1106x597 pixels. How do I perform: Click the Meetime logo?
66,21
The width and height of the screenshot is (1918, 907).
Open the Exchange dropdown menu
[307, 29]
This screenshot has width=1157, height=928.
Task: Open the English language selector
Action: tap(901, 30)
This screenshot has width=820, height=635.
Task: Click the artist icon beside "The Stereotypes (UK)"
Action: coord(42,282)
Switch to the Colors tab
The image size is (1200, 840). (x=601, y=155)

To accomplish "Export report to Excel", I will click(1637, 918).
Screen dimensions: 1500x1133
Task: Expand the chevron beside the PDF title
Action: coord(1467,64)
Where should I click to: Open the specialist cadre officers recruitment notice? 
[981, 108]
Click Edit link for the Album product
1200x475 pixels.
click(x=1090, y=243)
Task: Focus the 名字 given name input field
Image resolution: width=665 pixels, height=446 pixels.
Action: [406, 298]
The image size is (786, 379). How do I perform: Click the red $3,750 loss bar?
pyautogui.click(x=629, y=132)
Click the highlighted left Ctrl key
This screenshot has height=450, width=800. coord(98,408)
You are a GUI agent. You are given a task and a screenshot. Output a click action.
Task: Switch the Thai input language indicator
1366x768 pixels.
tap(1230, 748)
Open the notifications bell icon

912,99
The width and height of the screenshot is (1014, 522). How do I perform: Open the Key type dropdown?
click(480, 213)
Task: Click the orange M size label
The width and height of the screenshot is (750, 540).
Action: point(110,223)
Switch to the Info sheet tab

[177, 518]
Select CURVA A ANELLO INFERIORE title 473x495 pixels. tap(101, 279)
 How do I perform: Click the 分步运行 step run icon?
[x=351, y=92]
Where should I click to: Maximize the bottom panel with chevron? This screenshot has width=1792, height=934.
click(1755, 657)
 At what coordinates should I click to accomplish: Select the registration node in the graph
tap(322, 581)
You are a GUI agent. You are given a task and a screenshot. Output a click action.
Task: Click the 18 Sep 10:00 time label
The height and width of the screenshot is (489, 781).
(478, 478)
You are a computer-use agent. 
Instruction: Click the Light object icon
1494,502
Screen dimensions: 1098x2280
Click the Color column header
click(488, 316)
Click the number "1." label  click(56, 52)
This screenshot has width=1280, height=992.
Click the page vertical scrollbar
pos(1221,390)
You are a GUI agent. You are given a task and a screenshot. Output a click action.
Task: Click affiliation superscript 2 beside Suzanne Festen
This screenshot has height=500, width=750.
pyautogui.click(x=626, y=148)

□ □ □ □ □ □ □

The required answer is the run of lines above, starting at the line with "Open the Exchange dropdown menu" and ending at the line with "Click Edit link for the Album product", reproduced exactly with both ends.

-- Solution below --
Open the Exchange dropdown menu
[307, 29]
This screenshot has width=1157, height=928.
Task: Open the English language selector
Action: tap(901, 30)
This screenshot has width=820, height=635.
Task: Click the artist icon beside "The Stereotypes (UK)"
Action: coord(42,282)
Switch to the Colors tab
The image size is (1200, 840). (x=601, y=155)

To accomplish "Export report to Excel", I will click(1637, 918).
Screen dimensions: 1500x1133
Task: Expand the chevron beside the PDF title
Action: coord(1467,64)
Where should I click to: Open the specialist cadre officers recruitment notice? 
[981, 108]
Click Edit link for the Album product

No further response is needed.